Phi Fi Foe Fun, I smell the blood of a dead Cassandra node

01 June 2015

One thing Cassandra does fairly well is direct traffic to nodes that are less busy or have better throughput. It will even mark nodes as “down” if they aren’t reporting gossip as often as they should.

The latter part is done by the FailureDetector. The FailureDetector is stateless, whereas the gossiper has a set of states you might already be familiar with. The gossiper uses the FailureDetector as a way of knowing that a node just isn’t reporting in often enough.

There are two primary methods on the IFailureDetector. The first one is report, which is what the gossiper calls every time a message is received from that node. A message is supposed to arrive every second from the Gossiper. The failure detector will record the time between messages for the last 1000 messages, which should be about 16 minutes, 40 seconds of history.

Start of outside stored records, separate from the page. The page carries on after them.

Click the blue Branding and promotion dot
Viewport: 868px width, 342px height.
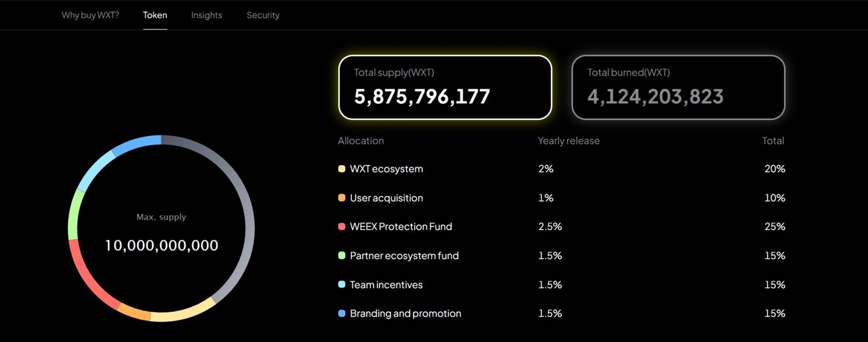pos(342,313)
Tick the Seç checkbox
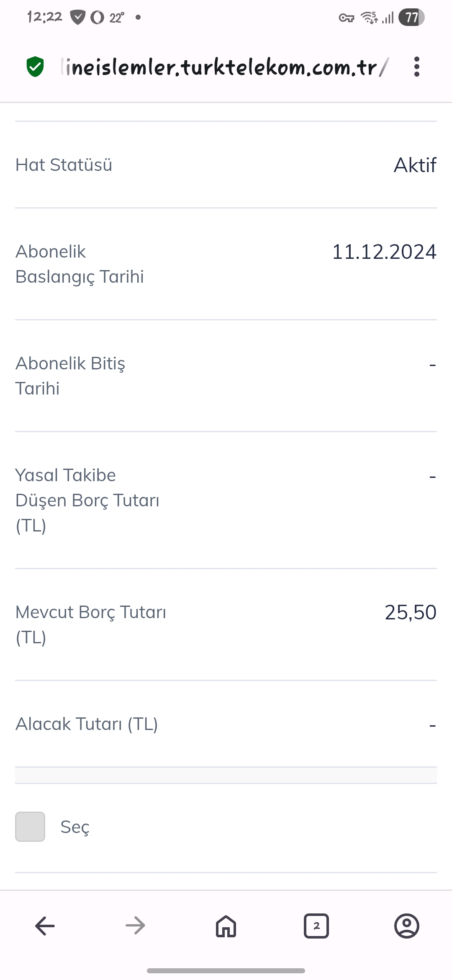This screenshot has width=452, height=980. click(30, 827)
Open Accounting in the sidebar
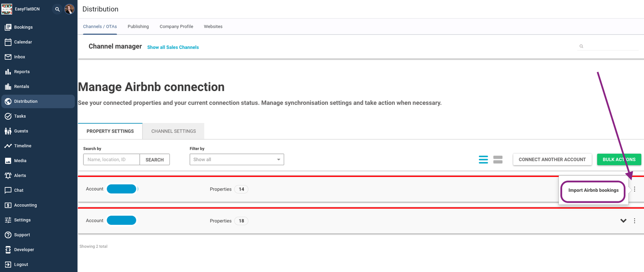 tap(25, 205)
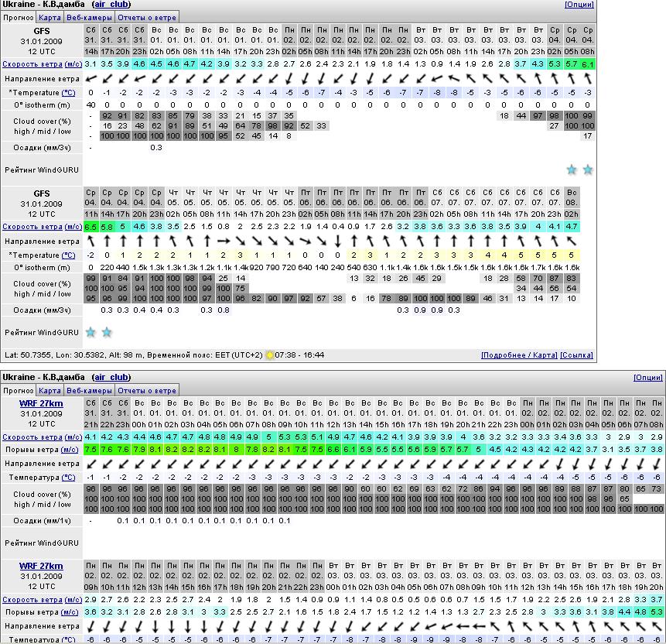This screenshot has height=644, width=666.
Task: Click the [Опции] link in the top panel
Action: click(x=579, y=4)
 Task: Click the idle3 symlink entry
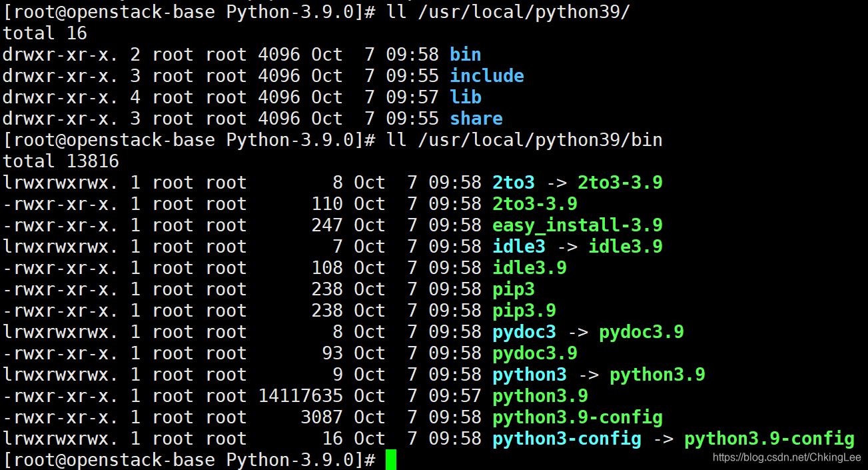tap(518, 246)
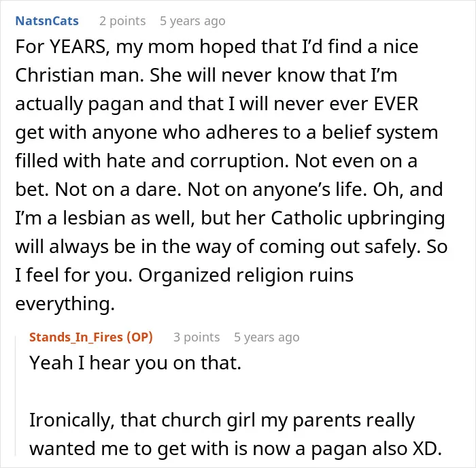Click the XD text in OP's reply
Viewport: 476px width, 468px height.
pos(427,448)
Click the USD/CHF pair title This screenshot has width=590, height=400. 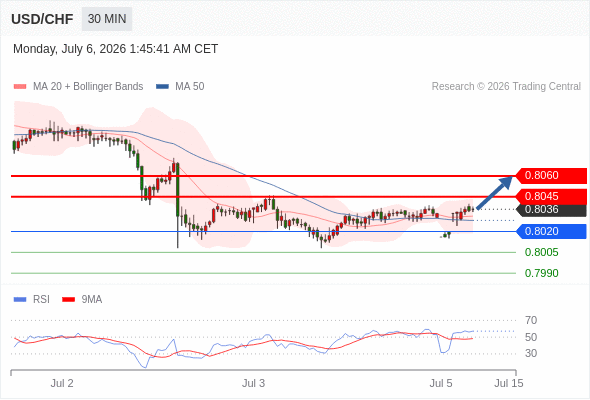42,19

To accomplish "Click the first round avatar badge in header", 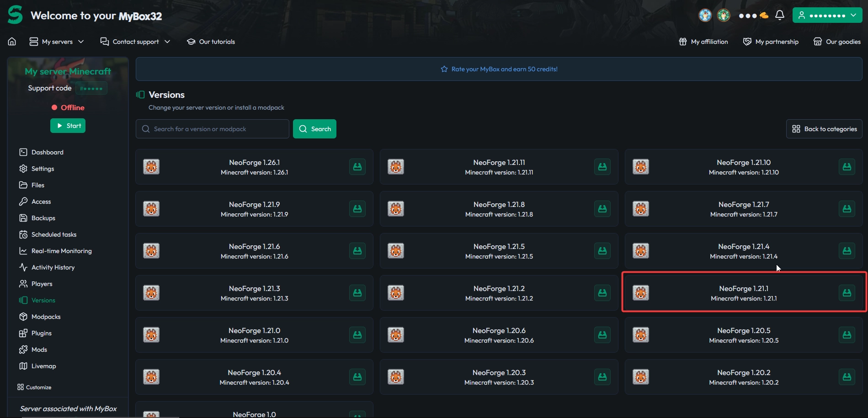I will pyautogui.click(x=705, y=15).
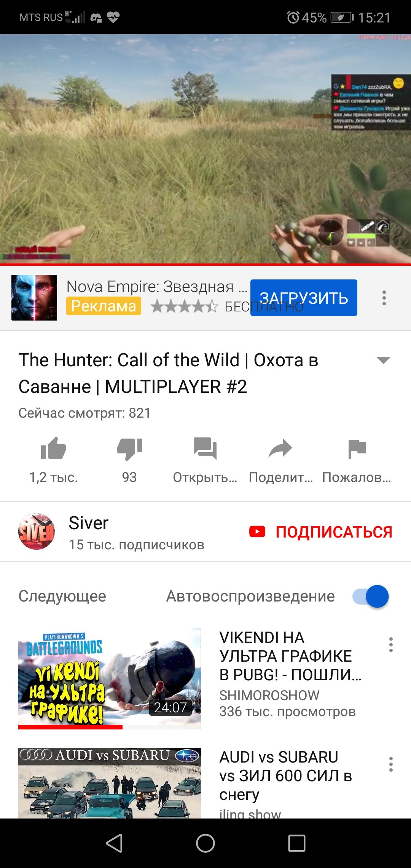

It will not record the time if the last message was sent more than 2 seconds ago.

With this information at hand, the gossiper does a status check every second as well (usually). It then calculates this magical “phi” value (pronounced “fee”) which is the time since the last message divided by the average time of the collected samples. It then divides by a constant, PHI_FACTOR, which is about 0.434. If that is above phi_convict_threshold, then the failure detector considers the node “down”.

The average collected samples must average less than 2, and rarely falls below 1, since items above 2 are discarded and we only send messages every second. A message delayed just over 2 seconds might be right behind another that was sent less than a second ago, and we’ll only record the second sample, which can cause the number to drop lower than 1. I doubt this was the intended behavior, but it’s how it works and can be seen in testing. For most networks, even with some jitter, you should see an average value of about 1.

The upshot is that your phi value says how long it’s been since the last sample. If that’s (by default) about 18.4 seconds, your node is down. That means in the default configuration, a node is considered down if you don’t get a gossip ping in about 18.4 seconds, if you usually get one every second. The 18.4 second value came from the default phi_convict_threshold of 8, divided by PHI_FACTOR of 0.434.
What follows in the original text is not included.